BC Professor of Law Kent Greenfield, who mentored James Kirwan '23 of the Carroll School of Management, on a project related to experiences of students of color that contributed to feelings of isolation, alienation and/or imposter syndrome, had similar praise for the program participants.
“These young scholars are so very impressive,” said Greenfield. “They’re insightful, hard-working, poised, and smart, and they’re channeling their passions, experiences, and commitments into scholarly projects that will be instrumental not only in their own growth as thinkers but also in the pursuit of knowledge and understanding more broadly.”
“I couldn't be more impressed,” said first-time mentor Colleen Simonelli, associate dean for undergraduate programs and clinical professor at the Connell School of Nursing, whose mentee, Karen Aldana '23, focused on the role of race on prenatal care experiences. “The program is also phenomenal in terms of the communication, the resources and the goal-oriented outcomes.

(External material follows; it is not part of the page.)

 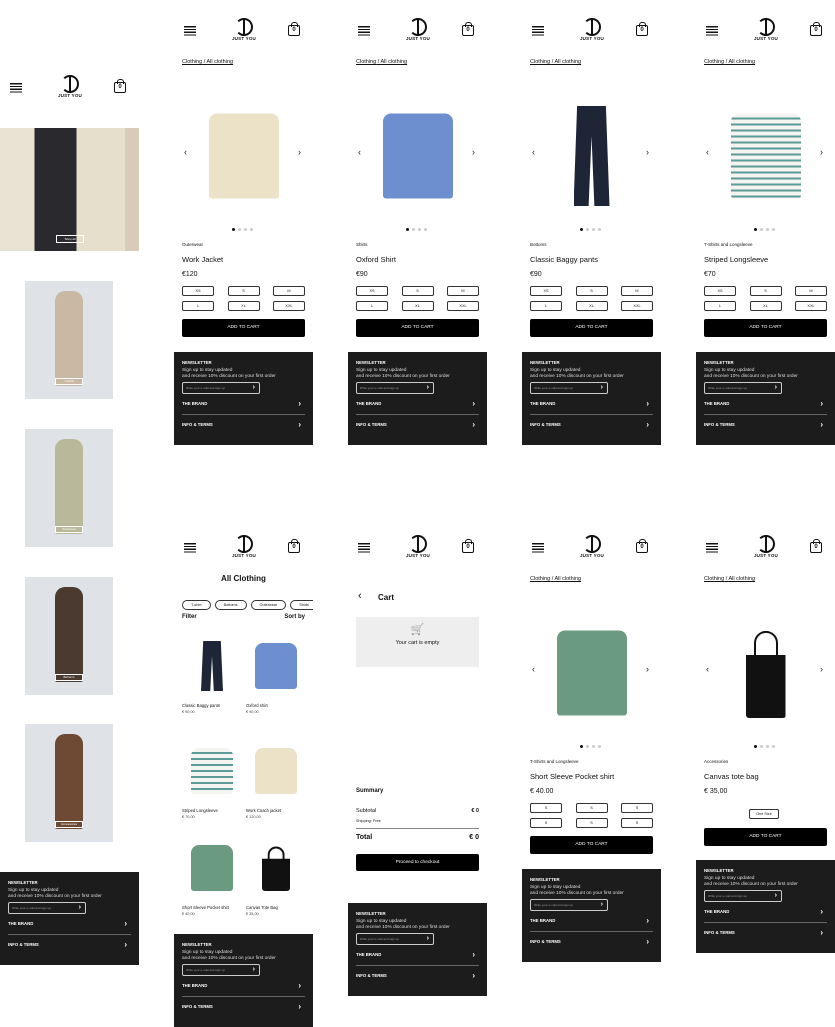 I want to click on breadcrumb-clothing: Clothing, so click(x=714, y=579).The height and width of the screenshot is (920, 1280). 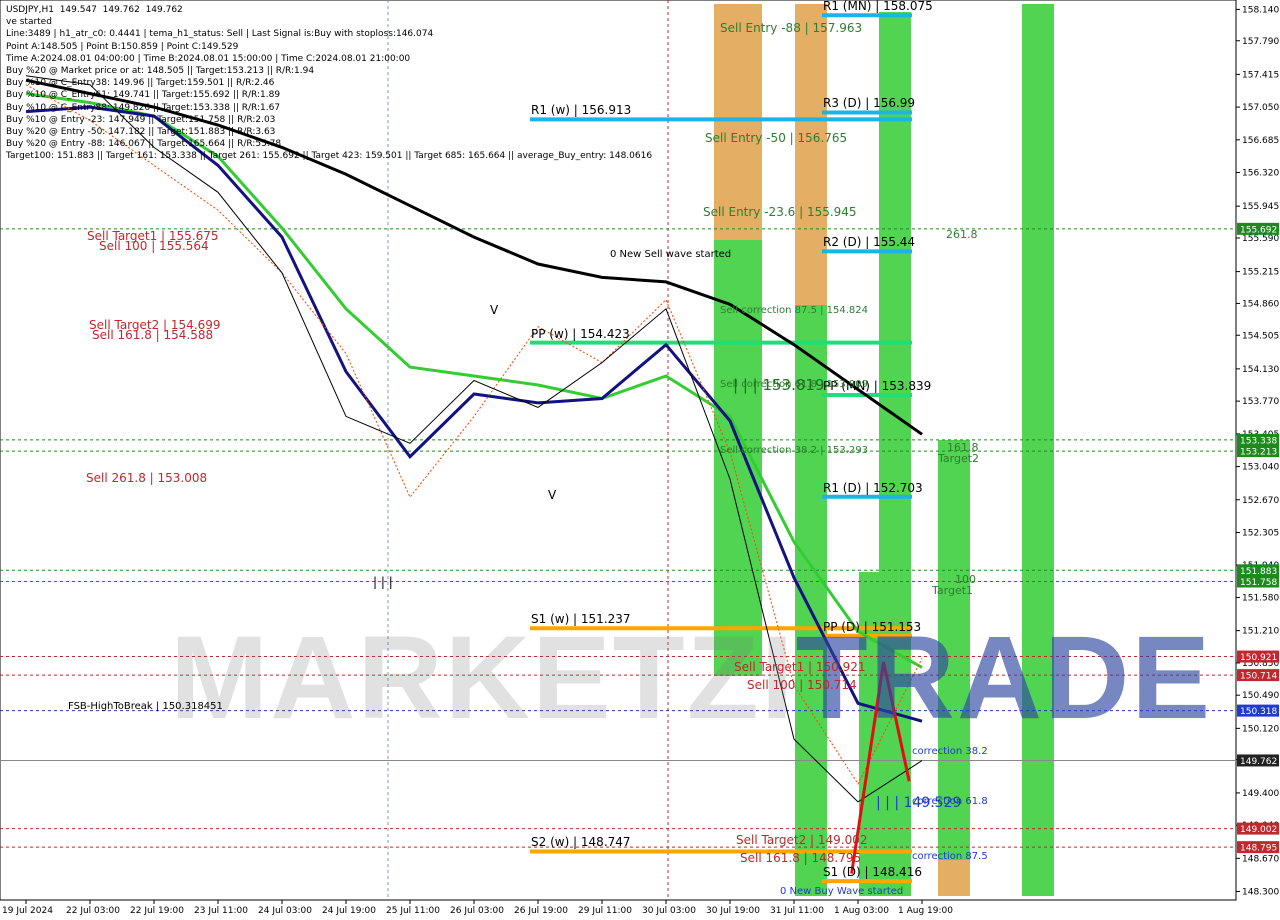 I want to click on chart-annotation: correction 87.5, so click(x=950, y=856).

It is so critical to continue to support these unbelievably talented students and encourage them to maximize their huge potential.”
“McNair has a really important mission and I'm grateful that BC has McNair programming on our campus,” said first-time mentor Lauren Honig, an assistant professor in the Political Science Department. “I was very impressed with the important and interesting research questions proposed by the students in the research symposium. My own advisee, (Morrissey College student) Aissata Diallo '23, had a fascinating research agenda, and I look forward to continuing to work with her on her projects and to learn from her research findings.”
“I started mentoring McNair Scholars 12 years ago, hoping I was going to be a part of shaping prosocial leaders for tomorrow and transferring professional knowledge and research skills to the next generations,” said Julia DeVoy, associate dean of undergraduate programs and students at the Lynch School. Her mentee, Kobe Hurtado '22 of the Carroll School, studied the role of college support programs in shaping students of color at predominantly white institutions.
“As I continued to work with BC McNairs, I quickly discovered that I was gaining as much—if not more—than I was giving,” added DeVoy. “I consistently gained new perspectives and topic insights from my research scholar mentees.”
“We are beyond proud of the work and accomplishments of all our McNair scholars, including our alumni,” said Chasneika Astacio, associate director of the McNair Scholars Program. “This year and a half was filled with many unknowns but our students continued to thrive. Thanks to all faculty mentors, program collaborators, and Learning to Learn staff. Without you our students will not be as prepared as they are to tackle BC and their graduate education dreams."